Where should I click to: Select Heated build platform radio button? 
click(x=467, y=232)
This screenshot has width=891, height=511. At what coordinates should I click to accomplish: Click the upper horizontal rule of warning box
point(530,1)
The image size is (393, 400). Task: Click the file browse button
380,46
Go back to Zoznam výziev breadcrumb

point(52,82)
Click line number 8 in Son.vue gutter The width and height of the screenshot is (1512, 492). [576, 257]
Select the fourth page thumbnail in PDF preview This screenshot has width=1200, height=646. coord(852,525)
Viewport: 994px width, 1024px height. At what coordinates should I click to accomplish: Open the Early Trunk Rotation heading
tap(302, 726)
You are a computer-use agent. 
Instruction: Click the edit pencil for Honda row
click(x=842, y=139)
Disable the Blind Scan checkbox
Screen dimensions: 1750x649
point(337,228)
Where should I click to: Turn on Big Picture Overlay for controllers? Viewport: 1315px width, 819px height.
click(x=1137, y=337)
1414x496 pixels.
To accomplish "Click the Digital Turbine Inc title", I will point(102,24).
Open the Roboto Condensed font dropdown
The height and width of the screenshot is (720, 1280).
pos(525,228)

WHAT YOU ARE ASKED TO DO:
Copy out word for word each line of the listing, from the very first line down to the line containing "Click line number", and stop after that line.

YOUR RESPONSE:
Where should I click to: Select Heated build platform radio button? 
click(x=467, y=232)
This screenshot has width=891, height=511. At what coordinates should I click to accomplish: Click the upper horizontal rule of warning box
point(530,1)
The image size is (393, 400). Task: Click the file browse button
380,46
Go back to Zoznam výziev breadcrumb

point(52,82)
Click line number 8 in Son.vue gutter The width and height of the screenshot is (1512, 492). [576, 257]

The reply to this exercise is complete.